Chuck Rosenberg, a former top federal prosecutor, and counsel to then-FBI Director James B. Comey, offered his insights.

“Any federal district judge ought to understand it raises enormous and unprecedented logistical issues,” Rosenberg told the Washington Post.
He said probation, fines, community service, and home confinement are all alternatives.
According to Rosenberg, the possibility of Trump serving prison time is “theoretically, yes and practically, no.”

On the Secret Service’s role, experts and commentators have varying opinions.
Mike Lawlor, an associate professor at the University of New Haven, suggested that Trump would likely have “one or two secret service details sitting outside his cell with the correctional officers” if he were to serve prison time.

Michele Deitch, an expert on prison oversight at the University of Texas at Austin’s LBJ School of Public Affairs, told Business Insider that a former president would “have a target on his back” and be closely monitored by the Secret Service.

Ronald Kessler, an author specializing in the Secret Service, provided further insights into the potential security arrangements.
He estimated that Trump’s current Secret Security detail could consist of up to 30 officers, with 10 to 12 agents on duty at any time.

Kessler dismissed the notion of just two agents posted at a prison, deeming it “crazy” given the dangerous environment. “Just think it through,” he told freelance journalist Dave Roos.
“What would just two agents do in such a dangerous environment?”
However, Kessler emphasized that if Trump were imprisoned, he would receive no other special treatment and would not be granted access to privileges like a telephone.
“[The prison] would have to serve him meals in his cell,” Kessler said. “It would just be pure protection.”

The prospects of Trump’s potential prison sentence and the accompanying Secret Service protection have raised complex questions that prosecutors may not consider.
Still, the charges the twice-impeached and thrice-indicted ex-president faces come with the possibility of serious prison time.
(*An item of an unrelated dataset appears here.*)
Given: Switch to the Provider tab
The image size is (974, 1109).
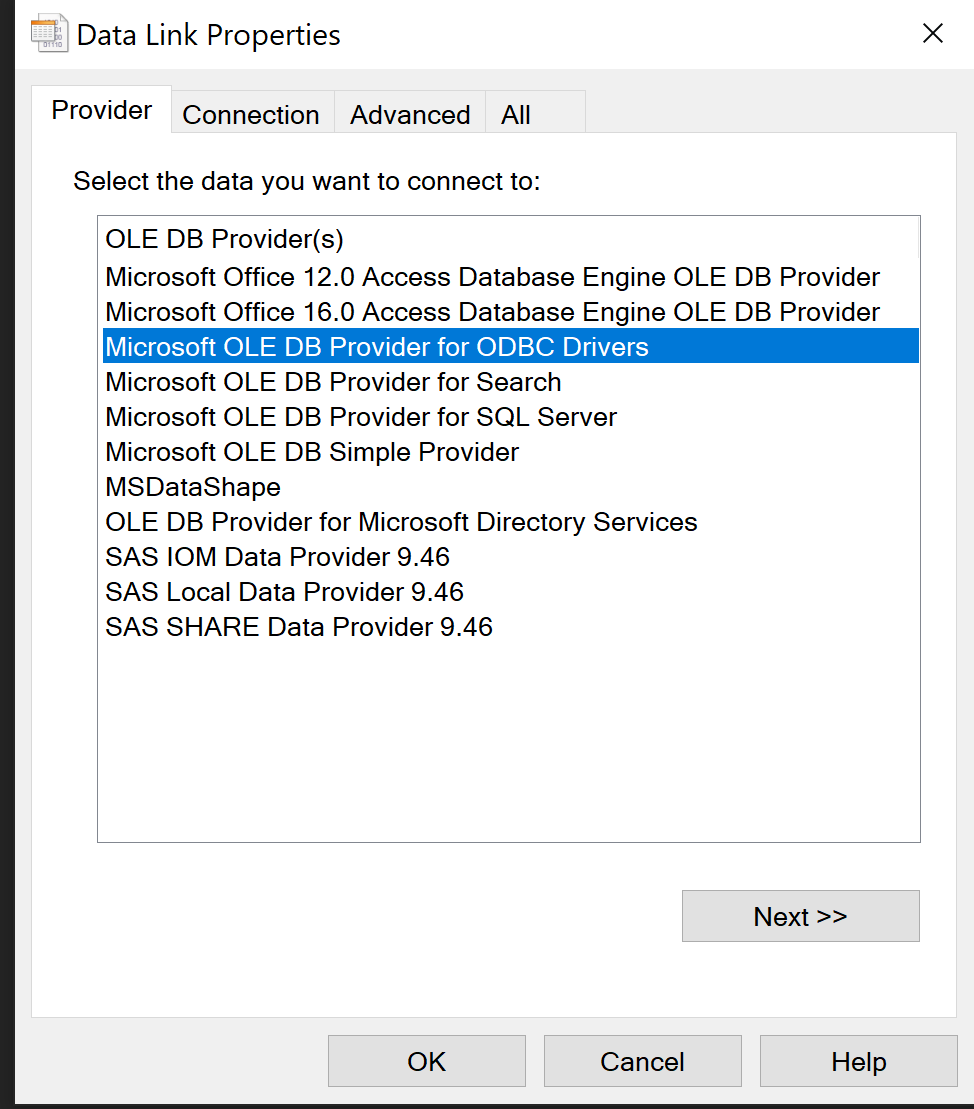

If Trump is remanded to prison, he “certainly would not be part of the general population,” retired FBI special agent Ken Gray told Business Insider.
“You could almost put him in a separate little hut.”

Finally, in an interview on MSNBC, Former Attorney General Eric Holder said the Secret Service could punt its responsibilities of protecting Trump to the Bureau of Prisons.
“If they were called upon to imprison a former president, I think they could come up with a way to do it,” Holder said.
“There is a way in which the Justice Department, the Bureau of Prisons could actually do it,” he insisted.